Key Trends in Medical Benefit Contracting
The rising cost of specialty pharmaceuticals has motivated payers to implement tighter restrictions and seek both traditional and value-based contracts. As manufacturers are already contracting with GPOs, distribution networks and medical practices, most would prefer to avoid contracting with payers and PBMs for their medical benefit products.
Yet the data reveals that medical benefit contracting is currently robust across therapeutic areas, and is expected to grow. To better understand medical benefit trends, MMIT’s Index service surveyed payers from large national MCOs, regional MCOs, and PBMs encompassing 75% of commercial lives. In the following takeaways, all payer percentages are weighted to indicate the percentage of commercial lives covered.
- Increased contracting across all categories: At the close of 2022, payers representing 51% of commercial lives reported contracting is in place for at least some medical benefit products, while payers representing 28% of lives said that most of their medical benefit products have contracting. By the close of 2023, 19% of payers anticipate that all medical benefit products used to treat autoimmune, respiratory, and ophthalmic disorders, as well as rare diseases, will be under contract.
- Steady rise in value-based agreements: As payers become more capable of processing multiple metrics, there will be a growing demand for outcomes-based agreements for high-cost therapies. MMIT data indicates that the use of value-based agreements (VBA) across medical benefit categories is steadily increasing.
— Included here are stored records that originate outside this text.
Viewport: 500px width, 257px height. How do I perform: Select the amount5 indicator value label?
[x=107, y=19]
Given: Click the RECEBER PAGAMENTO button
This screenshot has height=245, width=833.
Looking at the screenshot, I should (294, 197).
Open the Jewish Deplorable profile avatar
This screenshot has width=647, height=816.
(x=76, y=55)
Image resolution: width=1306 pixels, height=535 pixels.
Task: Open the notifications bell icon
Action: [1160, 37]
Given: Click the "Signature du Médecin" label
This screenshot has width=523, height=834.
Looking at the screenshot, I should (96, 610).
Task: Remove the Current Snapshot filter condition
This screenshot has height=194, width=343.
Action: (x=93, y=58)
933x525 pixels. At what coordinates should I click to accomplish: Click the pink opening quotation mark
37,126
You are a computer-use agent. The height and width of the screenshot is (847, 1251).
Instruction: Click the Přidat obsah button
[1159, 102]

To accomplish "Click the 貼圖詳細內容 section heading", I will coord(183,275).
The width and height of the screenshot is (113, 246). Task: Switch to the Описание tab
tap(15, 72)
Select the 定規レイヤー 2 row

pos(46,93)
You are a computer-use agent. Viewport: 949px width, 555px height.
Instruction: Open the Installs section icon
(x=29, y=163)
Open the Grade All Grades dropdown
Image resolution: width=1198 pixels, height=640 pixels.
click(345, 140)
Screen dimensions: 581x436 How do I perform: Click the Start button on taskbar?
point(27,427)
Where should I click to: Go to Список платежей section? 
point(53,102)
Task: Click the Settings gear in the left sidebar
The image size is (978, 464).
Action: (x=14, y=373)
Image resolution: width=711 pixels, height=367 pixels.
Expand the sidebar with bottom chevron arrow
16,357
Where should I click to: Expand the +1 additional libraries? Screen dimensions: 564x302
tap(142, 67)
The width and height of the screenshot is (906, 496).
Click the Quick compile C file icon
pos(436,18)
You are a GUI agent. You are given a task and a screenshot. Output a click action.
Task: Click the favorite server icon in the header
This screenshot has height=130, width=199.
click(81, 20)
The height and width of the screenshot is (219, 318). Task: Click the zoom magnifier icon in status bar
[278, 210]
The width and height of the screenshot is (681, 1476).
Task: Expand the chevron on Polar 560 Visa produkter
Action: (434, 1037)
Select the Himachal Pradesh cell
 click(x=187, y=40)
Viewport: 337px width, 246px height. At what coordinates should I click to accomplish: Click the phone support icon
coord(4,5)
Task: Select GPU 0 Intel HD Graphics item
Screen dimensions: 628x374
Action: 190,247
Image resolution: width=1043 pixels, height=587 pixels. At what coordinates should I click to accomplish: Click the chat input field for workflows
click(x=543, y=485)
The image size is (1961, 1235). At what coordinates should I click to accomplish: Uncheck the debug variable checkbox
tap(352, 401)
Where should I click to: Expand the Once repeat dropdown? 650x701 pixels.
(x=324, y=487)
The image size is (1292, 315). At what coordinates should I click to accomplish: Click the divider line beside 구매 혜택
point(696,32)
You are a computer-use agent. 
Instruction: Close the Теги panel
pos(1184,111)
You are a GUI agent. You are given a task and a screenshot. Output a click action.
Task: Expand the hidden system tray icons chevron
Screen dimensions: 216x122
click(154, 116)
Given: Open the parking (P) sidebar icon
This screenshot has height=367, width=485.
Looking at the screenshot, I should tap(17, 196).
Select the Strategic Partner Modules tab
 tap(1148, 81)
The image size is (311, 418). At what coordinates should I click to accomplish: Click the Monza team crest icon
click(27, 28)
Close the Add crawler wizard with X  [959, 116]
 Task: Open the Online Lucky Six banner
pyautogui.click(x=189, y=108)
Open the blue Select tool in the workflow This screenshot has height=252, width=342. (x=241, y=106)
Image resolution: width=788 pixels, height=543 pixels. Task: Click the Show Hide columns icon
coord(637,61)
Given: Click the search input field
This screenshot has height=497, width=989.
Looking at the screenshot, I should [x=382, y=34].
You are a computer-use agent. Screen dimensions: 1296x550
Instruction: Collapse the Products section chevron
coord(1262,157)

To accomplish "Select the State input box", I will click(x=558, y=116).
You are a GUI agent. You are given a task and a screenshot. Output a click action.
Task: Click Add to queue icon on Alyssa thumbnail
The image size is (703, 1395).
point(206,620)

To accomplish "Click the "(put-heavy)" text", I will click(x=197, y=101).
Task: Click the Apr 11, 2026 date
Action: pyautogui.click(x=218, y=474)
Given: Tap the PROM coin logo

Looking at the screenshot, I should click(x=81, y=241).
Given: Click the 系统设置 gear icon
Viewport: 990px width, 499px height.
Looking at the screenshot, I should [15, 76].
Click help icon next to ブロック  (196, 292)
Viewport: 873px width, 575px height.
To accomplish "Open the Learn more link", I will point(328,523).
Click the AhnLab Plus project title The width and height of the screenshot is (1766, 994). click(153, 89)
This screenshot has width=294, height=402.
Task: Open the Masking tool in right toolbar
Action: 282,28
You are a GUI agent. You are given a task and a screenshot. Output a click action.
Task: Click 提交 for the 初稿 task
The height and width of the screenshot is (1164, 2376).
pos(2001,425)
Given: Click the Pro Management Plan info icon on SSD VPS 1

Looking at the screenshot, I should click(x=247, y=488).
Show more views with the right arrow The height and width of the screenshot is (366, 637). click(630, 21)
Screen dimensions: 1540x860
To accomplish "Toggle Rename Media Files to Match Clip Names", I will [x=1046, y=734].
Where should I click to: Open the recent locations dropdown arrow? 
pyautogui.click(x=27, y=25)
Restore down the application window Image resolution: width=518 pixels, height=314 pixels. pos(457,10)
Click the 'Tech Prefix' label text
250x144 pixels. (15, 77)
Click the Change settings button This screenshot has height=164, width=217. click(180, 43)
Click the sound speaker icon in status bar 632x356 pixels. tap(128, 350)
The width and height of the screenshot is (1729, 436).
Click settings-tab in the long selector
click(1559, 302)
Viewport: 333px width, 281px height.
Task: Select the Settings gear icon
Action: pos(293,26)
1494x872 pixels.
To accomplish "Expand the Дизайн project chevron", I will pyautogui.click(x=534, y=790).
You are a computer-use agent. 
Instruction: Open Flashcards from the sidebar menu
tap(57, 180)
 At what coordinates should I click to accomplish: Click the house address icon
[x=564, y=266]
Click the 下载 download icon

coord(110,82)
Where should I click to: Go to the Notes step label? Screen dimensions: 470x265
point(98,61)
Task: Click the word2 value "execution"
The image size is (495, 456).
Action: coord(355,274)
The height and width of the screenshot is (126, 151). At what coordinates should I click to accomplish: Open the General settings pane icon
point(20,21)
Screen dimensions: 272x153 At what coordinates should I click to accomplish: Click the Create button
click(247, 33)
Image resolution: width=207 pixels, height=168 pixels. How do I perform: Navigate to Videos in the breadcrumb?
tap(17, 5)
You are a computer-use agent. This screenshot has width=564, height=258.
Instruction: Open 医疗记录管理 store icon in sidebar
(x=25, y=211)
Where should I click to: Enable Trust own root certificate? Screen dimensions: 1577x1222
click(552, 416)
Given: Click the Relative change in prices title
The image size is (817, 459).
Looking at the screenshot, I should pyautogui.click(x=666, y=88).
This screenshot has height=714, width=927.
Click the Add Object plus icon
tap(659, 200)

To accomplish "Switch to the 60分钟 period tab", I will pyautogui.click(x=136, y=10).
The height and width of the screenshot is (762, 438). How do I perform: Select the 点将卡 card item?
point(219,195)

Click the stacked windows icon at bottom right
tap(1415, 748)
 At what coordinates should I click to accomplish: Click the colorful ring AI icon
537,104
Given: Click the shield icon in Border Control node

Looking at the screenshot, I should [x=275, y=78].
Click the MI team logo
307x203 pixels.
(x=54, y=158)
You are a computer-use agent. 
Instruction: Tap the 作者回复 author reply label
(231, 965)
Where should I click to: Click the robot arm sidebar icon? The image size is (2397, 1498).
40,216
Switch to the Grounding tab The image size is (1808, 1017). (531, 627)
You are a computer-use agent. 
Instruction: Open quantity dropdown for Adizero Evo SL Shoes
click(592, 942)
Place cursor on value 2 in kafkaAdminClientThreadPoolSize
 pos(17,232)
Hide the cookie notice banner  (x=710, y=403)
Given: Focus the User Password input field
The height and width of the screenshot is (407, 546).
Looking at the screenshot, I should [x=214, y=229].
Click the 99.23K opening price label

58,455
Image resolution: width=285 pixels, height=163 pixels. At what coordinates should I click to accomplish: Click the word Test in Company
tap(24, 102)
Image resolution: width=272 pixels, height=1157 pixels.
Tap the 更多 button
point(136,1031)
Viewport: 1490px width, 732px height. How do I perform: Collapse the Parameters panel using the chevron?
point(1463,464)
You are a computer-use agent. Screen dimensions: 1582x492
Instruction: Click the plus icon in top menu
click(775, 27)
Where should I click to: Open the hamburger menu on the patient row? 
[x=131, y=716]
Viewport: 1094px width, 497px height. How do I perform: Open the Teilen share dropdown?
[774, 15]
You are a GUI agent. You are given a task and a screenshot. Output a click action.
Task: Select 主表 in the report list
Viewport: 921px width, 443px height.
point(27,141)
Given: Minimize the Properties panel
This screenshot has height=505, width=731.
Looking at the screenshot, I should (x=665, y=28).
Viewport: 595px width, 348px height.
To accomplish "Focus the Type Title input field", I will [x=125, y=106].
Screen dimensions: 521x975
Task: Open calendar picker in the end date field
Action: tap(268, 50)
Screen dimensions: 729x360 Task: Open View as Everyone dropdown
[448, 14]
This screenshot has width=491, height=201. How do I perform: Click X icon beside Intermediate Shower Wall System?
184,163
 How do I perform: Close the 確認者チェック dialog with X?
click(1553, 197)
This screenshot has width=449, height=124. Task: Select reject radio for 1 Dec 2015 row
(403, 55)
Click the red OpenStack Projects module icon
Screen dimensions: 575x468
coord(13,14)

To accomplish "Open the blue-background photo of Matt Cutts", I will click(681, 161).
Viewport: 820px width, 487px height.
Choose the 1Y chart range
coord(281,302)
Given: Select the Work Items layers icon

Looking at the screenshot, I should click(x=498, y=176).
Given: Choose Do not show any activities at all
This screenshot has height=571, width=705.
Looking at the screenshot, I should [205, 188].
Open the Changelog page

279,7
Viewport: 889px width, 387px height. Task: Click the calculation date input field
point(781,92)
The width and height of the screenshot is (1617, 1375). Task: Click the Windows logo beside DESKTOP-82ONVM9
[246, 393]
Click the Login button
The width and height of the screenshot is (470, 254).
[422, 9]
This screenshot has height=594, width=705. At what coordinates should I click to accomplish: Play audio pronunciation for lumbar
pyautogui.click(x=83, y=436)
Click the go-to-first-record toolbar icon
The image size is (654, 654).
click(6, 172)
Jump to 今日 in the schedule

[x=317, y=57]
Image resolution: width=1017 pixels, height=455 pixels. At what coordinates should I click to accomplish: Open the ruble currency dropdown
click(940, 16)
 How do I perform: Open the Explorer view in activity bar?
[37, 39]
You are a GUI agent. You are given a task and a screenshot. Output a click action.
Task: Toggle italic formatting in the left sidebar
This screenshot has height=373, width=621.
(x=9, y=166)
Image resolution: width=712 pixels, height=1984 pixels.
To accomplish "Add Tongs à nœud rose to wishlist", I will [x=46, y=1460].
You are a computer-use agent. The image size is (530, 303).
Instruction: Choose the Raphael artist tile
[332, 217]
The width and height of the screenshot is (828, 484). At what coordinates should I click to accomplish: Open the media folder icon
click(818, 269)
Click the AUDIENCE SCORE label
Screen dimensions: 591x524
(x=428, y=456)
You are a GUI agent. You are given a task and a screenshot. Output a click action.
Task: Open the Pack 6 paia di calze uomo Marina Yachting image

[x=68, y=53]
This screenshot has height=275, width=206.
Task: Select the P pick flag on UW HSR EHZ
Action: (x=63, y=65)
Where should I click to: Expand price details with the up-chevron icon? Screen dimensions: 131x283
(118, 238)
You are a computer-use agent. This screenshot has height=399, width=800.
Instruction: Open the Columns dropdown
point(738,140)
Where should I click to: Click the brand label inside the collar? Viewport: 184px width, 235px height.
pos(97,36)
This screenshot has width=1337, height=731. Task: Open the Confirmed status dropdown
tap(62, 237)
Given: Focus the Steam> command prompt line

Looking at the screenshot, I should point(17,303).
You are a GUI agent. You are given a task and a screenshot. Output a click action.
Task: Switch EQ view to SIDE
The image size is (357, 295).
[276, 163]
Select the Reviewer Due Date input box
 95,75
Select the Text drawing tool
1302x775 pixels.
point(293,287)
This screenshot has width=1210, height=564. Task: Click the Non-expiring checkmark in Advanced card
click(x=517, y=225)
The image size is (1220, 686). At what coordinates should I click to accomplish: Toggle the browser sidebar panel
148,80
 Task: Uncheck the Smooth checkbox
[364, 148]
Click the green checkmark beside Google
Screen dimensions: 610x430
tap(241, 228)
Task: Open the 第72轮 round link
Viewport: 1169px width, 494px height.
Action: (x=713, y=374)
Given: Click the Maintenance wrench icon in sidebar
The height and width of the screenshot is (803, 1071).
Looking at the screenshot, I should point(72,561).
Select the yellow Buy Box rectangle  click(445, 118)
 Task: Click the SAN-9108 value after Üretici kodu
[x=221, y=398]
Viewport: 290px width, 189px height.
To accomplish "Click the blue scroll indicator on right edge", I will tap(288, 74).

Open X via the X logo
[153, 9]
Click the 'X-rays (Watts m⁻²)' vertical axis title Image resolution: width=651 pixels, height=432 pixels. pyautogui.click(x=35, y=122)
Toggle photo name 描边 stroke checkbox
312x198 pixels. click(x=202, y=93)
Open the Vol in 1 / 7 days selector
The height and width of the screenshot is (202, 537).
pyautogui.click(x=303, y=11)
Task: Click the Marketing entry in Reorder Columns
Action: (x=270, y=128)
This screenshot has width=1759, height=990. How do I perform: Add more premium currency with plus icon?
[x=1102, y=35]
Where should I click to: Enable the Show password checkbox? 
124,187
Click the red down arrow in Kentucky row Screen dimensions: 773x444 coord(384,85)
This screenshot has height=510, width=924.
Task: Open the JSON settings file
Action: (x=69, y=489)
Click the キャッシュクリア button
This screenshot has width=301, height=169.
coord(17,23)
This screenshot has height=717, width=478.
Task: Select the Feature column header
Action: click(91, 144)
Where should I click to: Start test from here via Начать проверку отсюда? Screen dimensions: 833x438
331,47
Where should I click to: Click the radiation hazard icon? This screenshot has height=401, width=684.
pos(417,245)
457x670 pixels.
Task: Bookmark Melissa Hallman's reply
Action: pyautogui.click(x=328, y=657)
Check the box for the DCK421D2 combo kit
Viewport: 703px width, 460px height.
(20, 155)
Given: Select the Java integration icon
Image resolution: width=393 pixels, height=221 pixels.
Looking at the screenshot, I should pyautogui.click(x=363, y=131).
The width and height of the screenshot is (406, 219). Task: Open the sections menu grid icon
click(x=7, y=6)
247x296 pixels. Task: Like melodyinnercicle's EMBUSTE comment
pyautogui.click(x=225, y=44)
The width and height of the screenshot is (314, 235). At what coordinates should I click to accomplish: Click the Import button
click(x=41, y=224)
Most payers (56%) report sometimes using VBA contracts for medical benefit products, and 28% of payers use them frequently.
- Variable site-of-care enforcement: Although the overwhelming majority (79%) of payers mandate the use of preferred sites of care (SOC) across all medical benefit categories, 85% of these payers sometimes cover treatment at a non-preferred site. These exceptions vary significantly by category, with oncology and rare diseases as outliers; a respective 73% and 70% of payers will sometimes cover treatment at a non-preferred SOC for these conditions.
Nationally, the PBM consolidation trend is likely to drive increased medical benefit contracting as PBMs merge with large national payers and assume purchasing and distribution responsibilities. Manufacturers must evaluate their current market access and reimbursement strategies to determine if contracting could protect their existing coverage or potentially improve their products’ positioning.